Using a CeO2 quantum dot hole extraction-layer for enhanced solar water splitting activity of BiVO4 photoanodes

Colloidal CeO2 quantum dots (CeQDs) were synthesized to boost the photoelectrochemical (PEC) water-splitting activity of bulky-crystalline BiVO4 (BVO) photoanode via rapid hole extraction. CeQDs with average sizes of 1.8, 2.3, and 3.0 nm were prepared by adjusting the reaction temperature. They exhibited high crystallinity and dispersibility in an aqueous solution with high stability.
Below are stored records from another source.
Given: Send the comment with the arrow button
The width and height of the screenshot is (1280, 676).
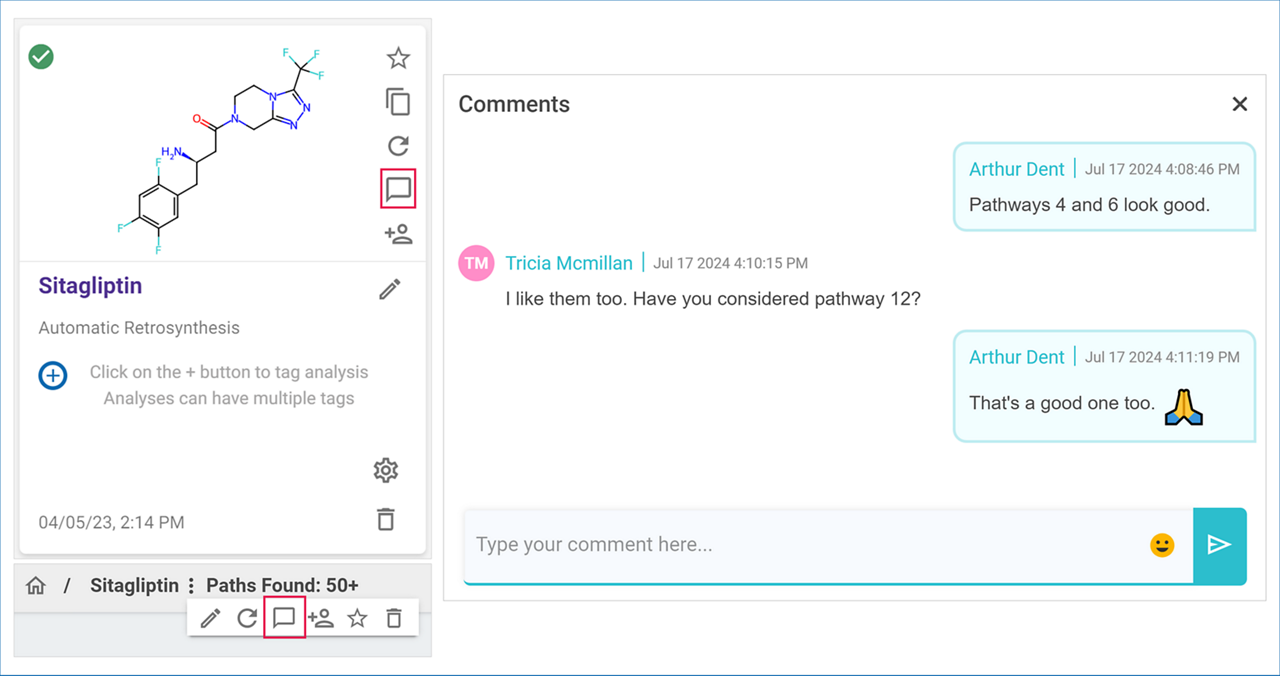Looking at the screenshot, I should pyautogui.click(x=1219, y=545).
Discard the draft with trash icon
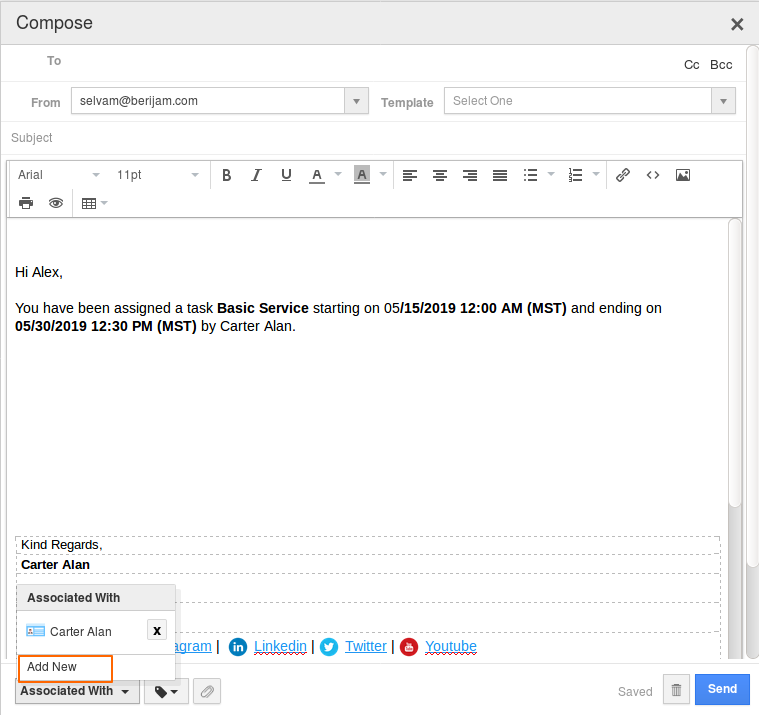 677,690
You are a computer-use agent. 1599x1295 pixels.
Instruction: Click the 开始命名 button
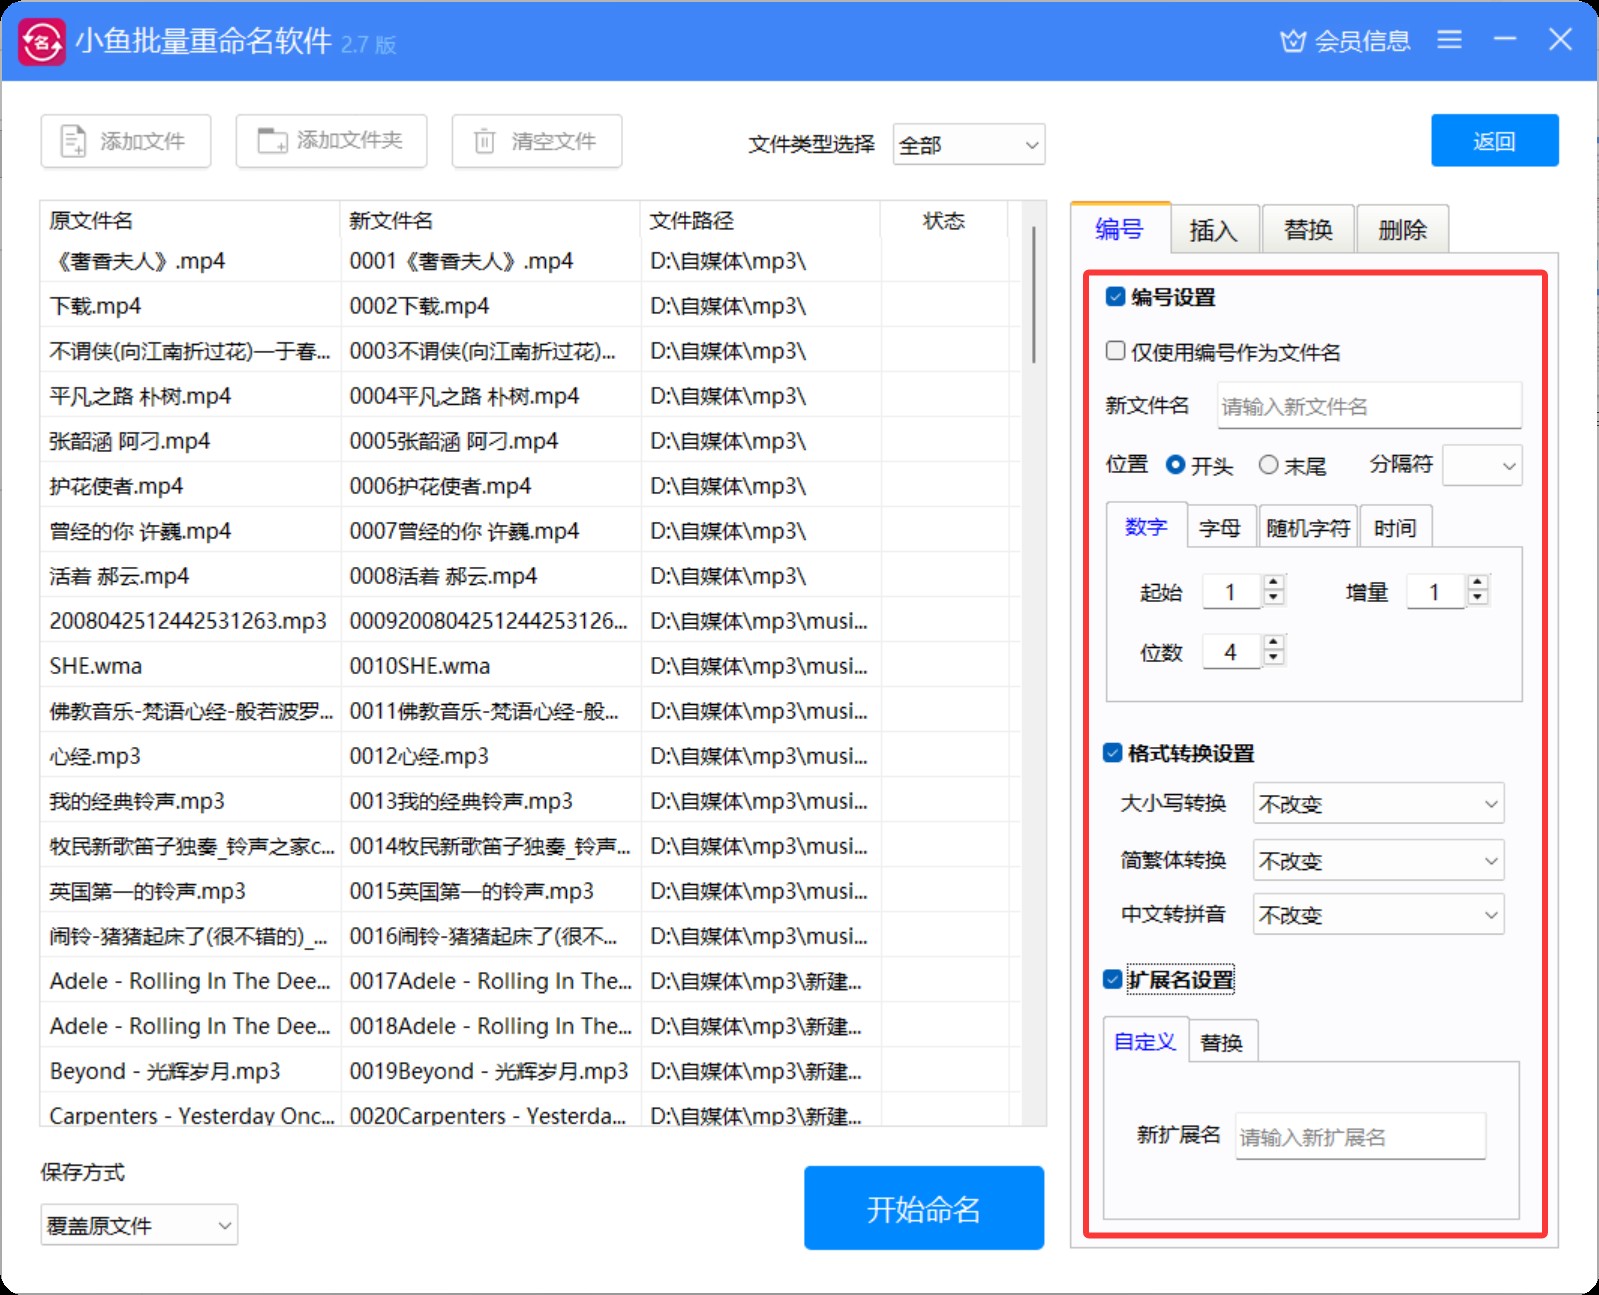tap(923, 1208)
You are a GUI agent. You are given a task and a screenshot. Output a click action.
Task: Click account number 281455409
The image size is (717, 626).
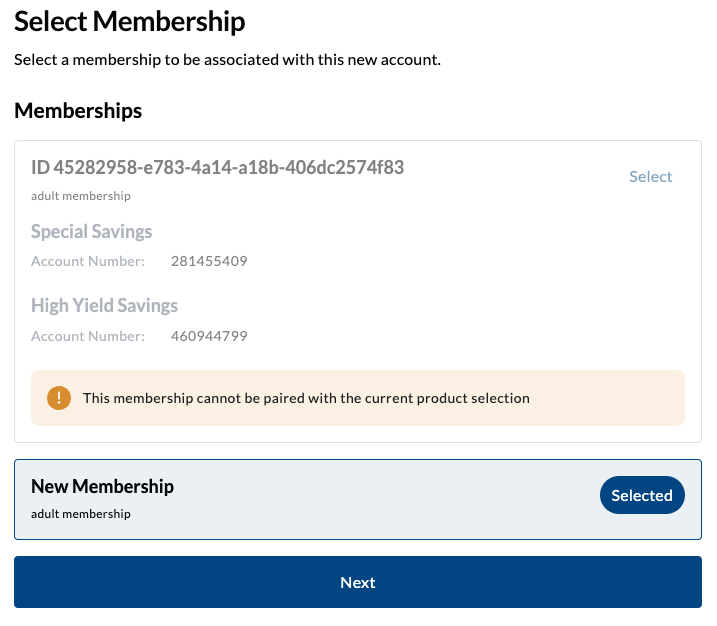tap(209, 262)
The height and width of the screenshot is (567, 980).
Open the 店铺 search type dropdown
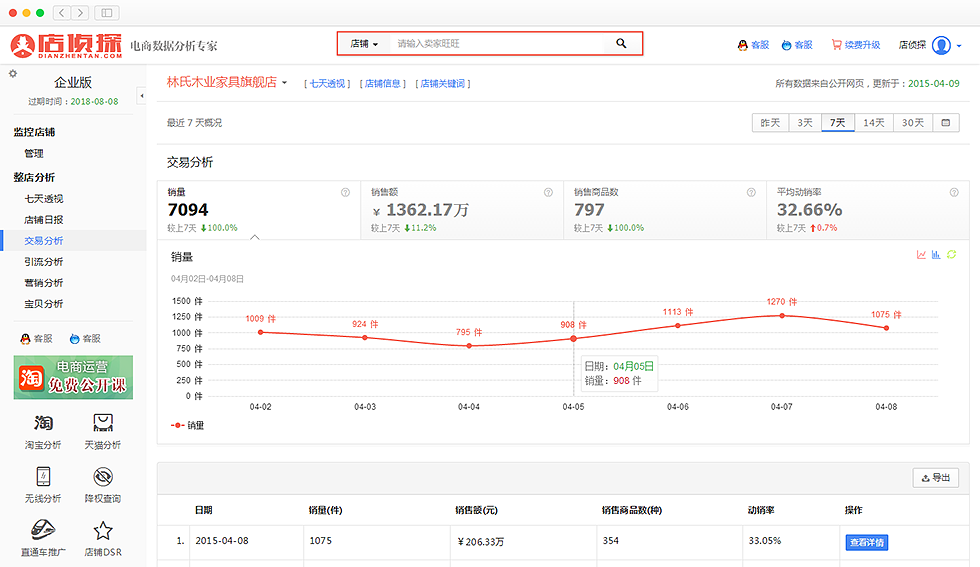coord(364,44)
Colloidal CeQDs were directly spin-coated onto the BVO, allowing homogeneous and conformal coating of the CeQD layer on the BVO. The resultant CeQD/BVO exhibited a high water-splitting photocurrent density and steady Faradaic efficiency (~80%). We found that the CeQD layer simultaneously improved the charge-separation efficiency and transfer kinetics. Finally, we demonstrated the highest photocurrent density (4.0 mA/cm2) and Faradaic efficiency (91%) by depositing CoOx cocatalyst on the CeQD/BVO photoanode. Our results showed that the deposition of colloidal QDs is a facile, scalable, and effective method for improving the PEC activity of BVO for efficient solar water splitting.